Когда-то и у него была семья. И семья за глаза звала его упырём. Звала его так, вообще-то, не вкладывая тот изначальный смысл, который был в этом слове и который до сих пор несут русские народные сказки. Просто село, в котором он родился и вырос, так называлось – Упырёво. Приткнулось оно на краю лешачьих болот в глуби белорусского Полесья. Туда даже немцы не добрались в Великую Отечественную. И многие из стариков, тех, кто ещё жив, не очень-то верят в учебники истории, где рассказывается об угонах в Германию и массовых расстрелах.
– Мой отец при поляках сало вот такое ел, с пядь, – растопыривали они корявую, изборождённую землистыми морщинами ладонь. – А при москалях и такого не было.
И подтверждали скрученным временем указательным пальцем в буграх ревматических шишек. Они всё ещё надеялись на возвращение Великой Речи Посполитой и хотели, чтобы их звали «пан». А хозяйку, если таковая была – «пани».
Упырь тоже был «пан». Хотя на свет он появился уже при Советах, мать, в надежде, что когда-то это сгодится и, может, сынок сумеет найти выход из совковой западни, записала его родившимся на пяток лет раньше – под поляками. Так что, когда ему на самом деле стукнуло шестьдесят, по паспорту числилось шестьдесят пять. Конечно, были в этом свои неувязки. Но выйти на пенсию раньше срока было неплохо. И от Армии Упырь успешно откосил: ничего не стоило взять документ об инвалидности в селе, где все сплошь свои и наши. И не только в селе. Фамилия Дрисько расползлась по всему Полесью и далеко за его пределы. А по новым временам переползла даже в Германию и Португалию.
– А ты х-хто такой? – всматривался пан Упырь в каждое новое лицо, появлявшееся в его поле зрения. И призывно взарывал: – Шшшкааааааалик!
И тем, кто его не очень знал, было непонятно, требует он бутылочку или зовёт свою дворнягу – волчье-серебристой масти молодого пса, которого тоже прозвал Шкаликом.
– Шкалик гони! А то разговора не будет, – грозил Упырь.

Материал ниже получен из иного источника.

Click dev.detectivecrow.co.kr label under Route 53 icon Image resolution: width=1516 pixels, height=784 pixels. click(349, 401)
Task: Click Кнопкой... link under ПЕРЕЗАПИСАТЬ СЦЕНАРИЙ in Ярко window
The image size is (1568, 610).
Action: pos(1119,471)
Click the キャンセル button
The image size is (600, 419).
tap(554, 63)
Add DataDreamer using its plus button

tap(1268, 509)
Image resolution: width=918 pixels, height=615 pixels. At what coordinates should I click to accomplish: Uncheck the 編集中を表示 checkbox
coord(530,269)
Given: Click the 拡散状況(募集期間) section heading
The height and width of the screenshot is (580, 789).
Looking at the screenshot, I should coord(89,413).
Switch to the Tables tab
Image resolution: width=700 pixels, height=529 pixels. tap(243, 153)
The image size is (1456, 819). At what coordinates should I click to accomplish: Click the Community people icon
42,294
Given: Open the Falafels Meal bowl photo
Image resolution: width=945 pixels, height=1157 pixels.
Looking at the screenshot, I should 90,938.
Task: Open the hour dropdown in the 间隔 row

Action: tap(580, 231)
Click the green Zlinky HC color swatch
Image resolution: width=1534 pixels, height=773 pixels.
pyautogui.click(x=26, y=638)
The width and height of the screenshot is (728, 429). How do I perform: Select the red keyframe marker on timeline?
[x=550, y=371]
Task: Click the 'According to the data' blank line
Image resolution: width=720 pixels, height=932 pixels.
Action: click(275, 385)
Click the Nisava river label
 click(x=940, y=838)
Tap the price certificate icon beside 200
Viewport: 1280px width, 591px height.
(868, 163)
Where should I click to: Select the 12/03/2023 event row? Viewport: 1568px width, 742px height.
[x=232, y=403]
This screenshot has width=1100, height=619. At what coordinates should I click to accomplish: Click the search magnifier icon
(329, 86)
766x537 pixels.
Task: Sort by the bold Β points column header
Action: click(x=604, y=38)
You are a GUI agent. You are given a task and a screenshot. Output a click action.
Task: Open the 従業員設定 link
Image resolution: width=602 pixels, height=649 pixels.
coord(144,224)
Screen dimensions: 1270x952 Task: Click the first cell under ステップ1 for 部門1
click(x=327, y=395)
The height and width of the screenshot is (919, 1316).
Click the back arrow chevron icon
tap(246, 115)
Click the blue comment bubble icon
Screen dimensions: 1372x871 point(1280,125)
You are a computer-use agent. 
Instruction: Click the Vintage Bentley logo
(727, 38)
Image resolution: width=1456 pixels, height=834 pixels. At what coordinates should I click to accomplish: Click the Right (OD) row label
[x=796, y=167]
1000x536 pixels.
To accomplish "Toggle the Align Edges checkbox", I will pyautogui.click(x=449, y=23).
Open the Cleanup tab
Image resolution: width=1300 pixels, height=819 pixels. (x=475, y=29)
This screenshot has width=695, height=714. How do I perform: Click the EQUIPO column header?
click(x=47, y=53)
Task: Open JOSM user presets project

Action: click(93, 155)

И становилось ясно: речь не о дворняге.
На коньяки пан перешёл недавно, когда у него поселился молдаван Андрюшенька-Душенька – или просто Андрюха: вертлявый, почему-то длинный (молдаване ведь короткие) парень со шмыгающими в сторону от прямого взгляда глазами.
– Да сво-о-олочь он, – кивал Упырь в его сторону, когда Андрюха выскакивал за дверь. – Бабки ворует. Спрашивает у меня: «А где ты, Прокопыч, евры прячешь?» Где! У меня ж дочка в Германии, – гордо докладывал он каждому новоприбывшему слушателю. – Шлёт валюту. Так я эту валюту в литературе держу. В «Капитале», например. Я ему и отвечаю честно: в бороде, мол, Карла Маркса.